In a previous post, I discussed how to do repeatable python builds. I also mentioned it was too much of a hassle to check dependency hashes at install time. According to the pip documentation on the subject, hash checking does the following:
This protects against a compromise of PyPI or the HTTPS certificate chain. It also guards against a package changing without its version number changing (on indexes that allow this).
For the most part, I’m not too concerned about these things, but
while researching this I was very confused about how difficult to use
the pip hash command
is. pip hash requires you to have already downloaded a dependency
using pip download and it only gives you a single hash for the exact
dependency file you downloaded. That means you can’t easily use it to
generate a single requirements.txt or constraints.txt file that
will work on different architectures or operating systems since each
could have a different hash, especially for packages written in c or
fortran. The way to deal with this is to provide multiple allowed
--hash arguments to pip install, but there doesn’t seem to be an
easy way to automate this using pip directly.
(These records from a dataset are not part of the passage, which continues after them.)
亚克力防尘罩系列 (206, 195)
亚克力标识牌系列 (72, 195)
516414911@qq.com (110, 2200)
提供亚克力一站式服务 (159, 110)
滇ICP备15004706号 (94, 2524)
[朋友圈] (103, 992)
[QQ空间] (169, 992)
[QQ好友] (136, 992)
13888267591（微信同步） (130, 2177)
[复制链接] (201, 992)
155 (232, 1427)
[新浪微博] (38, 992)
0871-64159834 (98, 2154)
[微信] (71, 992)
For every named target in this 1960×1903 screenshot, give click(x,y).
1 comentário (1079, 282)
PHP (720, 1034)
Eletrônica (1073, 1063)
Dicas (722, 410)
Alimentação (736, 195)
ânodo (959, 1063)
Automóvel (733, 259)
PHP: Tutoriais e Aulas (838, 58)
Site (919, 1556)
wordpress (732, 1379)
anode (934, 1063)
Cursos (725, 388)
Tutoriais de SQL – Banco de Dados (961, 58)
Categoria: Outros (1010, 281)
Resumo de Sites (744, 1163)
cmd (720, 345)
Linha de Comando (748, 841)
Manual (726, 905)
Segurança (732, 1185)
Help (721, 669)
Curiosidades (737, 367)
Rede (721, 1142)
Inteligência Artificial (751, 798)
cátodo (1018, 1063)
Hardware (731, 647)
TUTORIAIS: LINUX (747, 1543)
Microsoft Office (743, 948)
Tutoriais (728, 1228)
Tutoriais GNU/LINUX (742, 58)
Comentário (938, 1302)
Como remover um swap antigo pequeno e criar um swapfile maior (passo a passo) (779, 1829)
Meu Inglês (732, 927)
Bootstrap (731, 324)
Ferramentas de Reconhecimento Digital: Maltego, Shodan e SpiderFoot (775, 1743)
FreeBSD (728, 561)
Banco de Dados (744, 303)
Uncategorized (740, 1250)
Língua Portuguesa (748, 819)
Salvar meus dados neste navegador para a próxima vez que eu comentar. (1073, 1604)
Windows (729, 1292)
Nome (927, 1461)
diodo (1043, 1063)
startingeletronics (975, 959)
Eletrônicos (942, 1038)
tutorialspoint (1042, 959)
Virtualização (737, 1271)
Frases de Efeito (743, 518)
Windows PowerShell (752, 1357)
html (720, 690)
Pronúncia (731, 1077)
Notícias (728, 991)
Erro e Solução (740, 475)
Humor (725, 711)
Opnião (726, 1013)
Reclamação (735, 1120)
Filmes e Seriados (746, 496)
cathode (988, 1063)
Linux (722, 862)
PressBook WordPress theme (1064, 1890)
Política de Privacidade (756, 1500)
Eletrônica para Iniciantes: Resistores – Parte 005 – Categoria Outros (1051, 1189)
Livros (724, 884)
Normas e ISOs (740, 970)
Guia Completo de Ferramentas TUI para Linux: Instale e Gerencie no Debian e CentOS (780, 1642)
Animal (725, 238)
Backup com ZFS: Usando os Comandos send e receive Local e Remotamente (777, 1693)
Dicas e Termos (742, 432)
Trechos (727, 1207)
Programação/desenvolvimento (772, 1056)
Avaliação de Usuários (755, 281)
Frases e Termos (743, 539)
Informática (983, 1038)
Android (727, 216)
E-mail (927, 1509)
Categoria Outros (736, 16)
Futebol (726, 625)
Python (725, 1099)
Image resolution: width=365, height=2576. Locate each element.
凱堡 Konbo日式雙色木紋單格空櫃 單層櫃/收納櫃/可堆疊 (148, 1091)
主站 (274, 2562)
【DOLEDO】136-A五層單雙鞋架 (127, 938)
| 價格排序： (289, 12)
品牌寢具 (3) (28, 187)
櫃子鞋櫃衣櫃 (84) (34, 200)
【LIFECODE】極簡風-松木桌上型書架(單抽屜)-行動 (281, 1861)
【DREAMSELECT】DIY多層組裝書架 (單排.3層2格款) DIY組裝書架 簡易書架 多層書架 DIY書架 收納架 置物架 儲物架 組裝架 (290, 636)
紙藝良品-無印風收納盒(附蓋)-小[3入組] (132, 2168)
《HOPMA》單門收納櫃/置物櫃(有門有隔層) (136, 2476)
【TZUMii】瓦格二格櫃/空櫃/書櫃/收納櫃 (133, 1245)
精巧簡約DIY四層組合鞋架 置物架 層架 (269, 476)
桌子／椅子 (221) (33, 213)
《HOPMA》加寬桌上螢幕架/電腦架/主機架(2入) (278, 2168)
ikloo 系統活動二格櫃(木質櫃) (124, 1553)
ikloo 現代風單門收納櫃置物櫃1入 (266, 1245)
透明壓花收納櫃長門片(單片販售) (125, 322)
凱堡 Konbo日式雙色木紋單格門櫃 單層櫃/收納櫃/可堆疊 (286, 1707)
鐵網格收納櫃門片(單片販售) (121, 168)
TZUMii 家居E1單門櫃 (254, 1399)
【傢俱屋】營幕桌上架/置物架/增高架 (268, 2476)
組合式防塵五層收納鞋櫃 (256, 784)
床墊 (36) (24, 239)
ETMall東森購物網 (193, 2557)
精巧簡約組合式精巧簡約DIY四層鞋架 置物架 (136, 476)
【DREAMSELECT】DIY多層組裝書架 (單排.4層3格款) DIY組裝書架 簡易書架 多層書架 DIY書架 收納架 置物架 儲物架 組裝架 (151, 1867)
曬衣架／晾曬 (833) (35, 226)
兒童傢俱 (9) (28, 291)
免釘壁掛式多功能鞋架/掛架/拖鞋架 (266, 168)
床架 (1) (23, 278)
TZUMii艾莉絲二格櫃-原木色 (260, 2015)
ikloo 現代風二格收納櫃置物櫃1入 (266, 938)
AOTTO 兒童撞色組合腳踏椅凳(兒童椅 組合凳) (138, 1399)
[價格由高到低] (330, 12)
I was curious about this, so I did a little digging and discovered that there is a convenient way to find all the hashes for a given package version using the pip json api.
For any given package version, you can hit
https://pypi.org/pypi/$package/$version/json and get a response that
includes the sha256 hash of each wheel or tarball available via
pypi. The hashes are inside the various releases keys in the json
response under digests then sha256. Using this information it’s
straightforward to generate a --hash=sha256:$mysha for each of those
to generate a fully hashed requirements.txt that works across
operating systems and architectures.
Given this, I might re-think how much of a hassle doing hash-checking is.